Oscar estaba al borde de la histeria. Noah ya se había preguntado cuándo le pasarían factura los acontecimientos de las últimas horas. Había llegado el momento. Una palabra equivocada, solo un pequeño empujón, un paso más hacia el precipicio, y su acompañante se precipitaría por un abismo mental.
—Mierda, esto no puede seguir así. Este es… —Oscar utilizó los dedos para ayudarse a contar, como un estudiante de primaria—… el primero, el segundo… Madre mía, el séptimo cadáver. Maldita sea, estoy empezando a perder la cuenta. —Se echó a reír como solo ríe una persona que ha perdido el control sobre sus emociones.
—¡Silencio! —le ordenó Noah. Le habría gustado retroceder hacia él y darle una bofetada, pero había cosas más importantes que hacer. La prioridad era Celine. Estaba en cuclillas sobre el suelo, con la cara escondida tras las manos esposadas. Con los brazos levantados para demostrar que ya no sostenía ningún arma (había dejado la ametralladora sobre la encimera de la cocina, la pistola que le había quitado a Elvis y el arma que llevaba consigo desde el Adlon abultaban el bolsillo de su chaqueta), se acercó lo más lentamente posible a la periodista, que lloraba.

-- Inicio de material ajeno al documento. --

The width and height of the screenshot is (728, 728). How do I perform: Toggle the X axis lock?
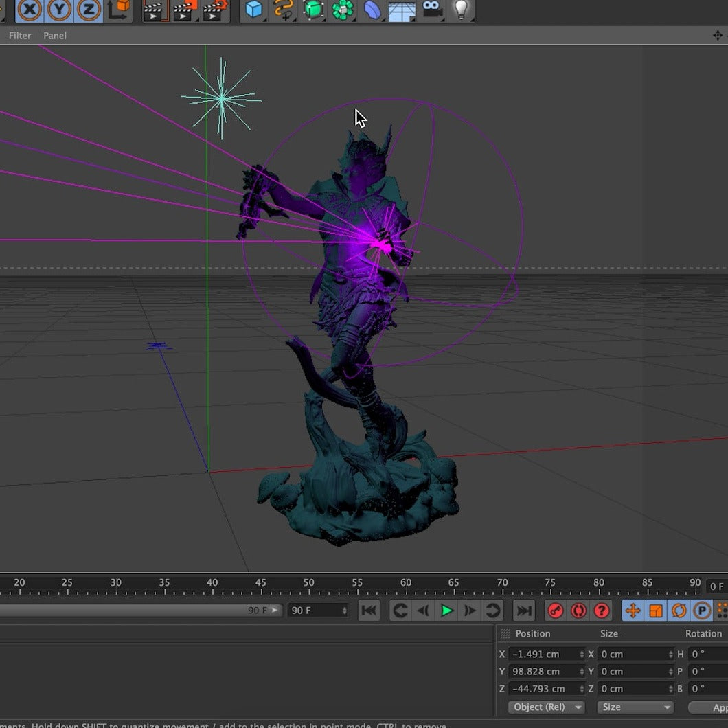[x=30, y=10]
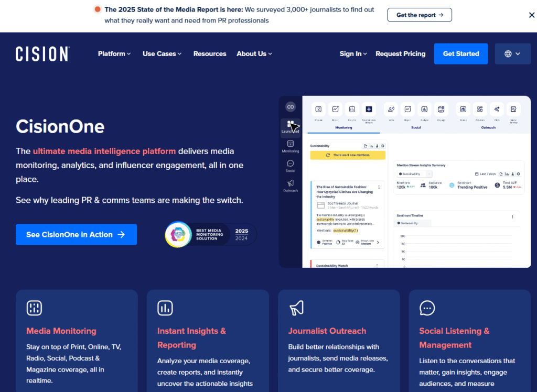Open the language selector globe dropdown
The width and height of the screenshot is (537, 392).
512,53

—Soy Noah —le dijo al darse cuenta de que ella nunca lo había visto. Debido a que la puerta seguía abierta, la temperatura del salón había descendido drásticamente. A pesar del fuego de la chimenea, ya podía ver su aliento—. No le haré nada.
—¿Nada? —exclamó Oscar y gesticuló con los brazos en todas direcciones—. ¿A esto lo llamas NADA? Cada vez que entras en una habitación la gente cae como moscas.

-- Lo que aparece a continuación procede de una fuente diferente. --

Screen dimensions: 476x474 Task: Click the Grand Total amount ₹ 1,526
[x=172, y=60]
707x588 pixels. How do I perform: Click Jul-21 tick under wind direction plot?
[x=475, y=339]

Furioso, cerró la puerta de un golpe, de manera que los vasos de la vitrina del salón vibraron. El fuego de la chimenea llameó, Noah ya sentía que la temperatura estaba subiendo.

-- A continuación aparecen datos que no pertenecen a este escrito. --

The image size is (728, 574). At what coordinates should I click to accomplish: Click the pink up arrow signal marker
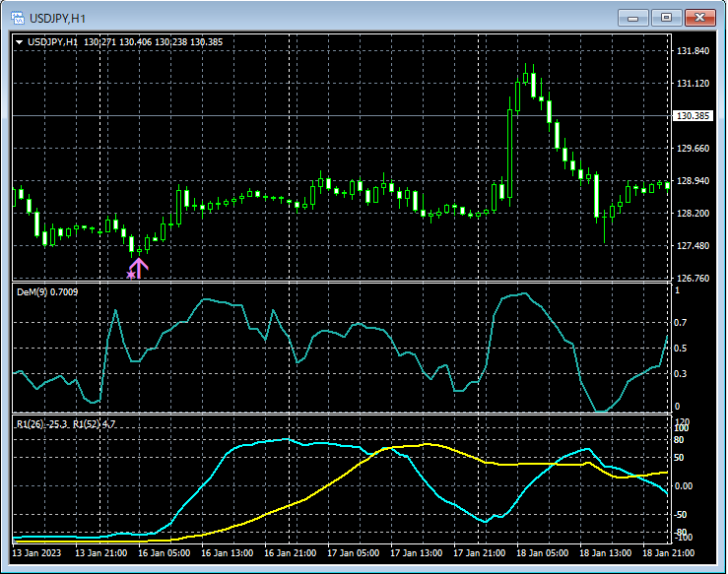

Pasó por encima de los muertos y se arrodilló junto a Celine. Al tocarla suavemente ella se estremeció. Descruzó los dedos y formó con ellos una estrecha rendija ante sus ojos.
—Hola.
No parecía haber percibido su presencia hasta entonces. Intentó ponerse de nuevo las bragas apresuradamente, pero las bridas que le ataban las manos no se lo permitían.
—Necesito un cuchillo —le dijo Noah a Oscar.
—¿Por qué? ¿Es que quieres rajarle el cuello a modo de remate triunfal? ¿No has tenido suficiente por hoy?
Noah levantó el brazo sin girarse y le hizo a su acompañante una señal inequívoca de que se callara de una vez.
—No lo hagas más difícil para ella.
—Mira quien habla —farfulló Oscar, pero Noah oía que se dirigía hacia la cocina.
—Ya ha pasado —le dijo en voz baja a Celine—. La mujer y los hombres que la han secuestrado ya no pueden hacerle nada.
Se abrió un cajón. Los cubiertos tintinearon. Los ruidos familiares, cotidianos parecieron tranquilizar un poco a Celine. Sus labios temblaban, pero formuló su primera frase:
—¿Qué ha pasado?
«Te han llevado a un país extranjero y casi te han violado. Pero esa no es la respuesta que quieres oír, ¿verdad?».
—No lo sé —admitió—. No tengo ni idea cómo hemos acabado aquí.
«Camino entre la niebla con una linterna y no encuentro el camino».
Noah le apartó un mechón de pelo húmedo de los ojos.
—¿Dónde están esas tijeras? —gritó y se volvió.
La cocina abierta estaba desierta.
«¿Oscar?».
—Eh, ¿qué está pasando aquí?
Se puso de pie. La reportera enseguida comenzó a temblar otra vez. Los ojos se le llenaron de lágrimas.
—No tengas miedo —susurró Noah. Entonces, más alto—: Oscar, maldita sea, ¿dónde te has metido?
Nada. Solo el crepitar de la chimenea.
Miró a Amber. Al guardián muerto. A Celine. Y entonces lo oyó. Nervioso. Chillando.
—Rápido. Ven aquí. Enseguida.
Su voz sonaba apagada, como si atravesara una pesada puerta.
—¿Dónde estás? —gritó Noah. Fue a la cocina y cogió la ametralladora de la encimera.
Oscar respondió como desde muy lejos.
—Aquí, atrás, grandullón. Corre. Deberías ver esto.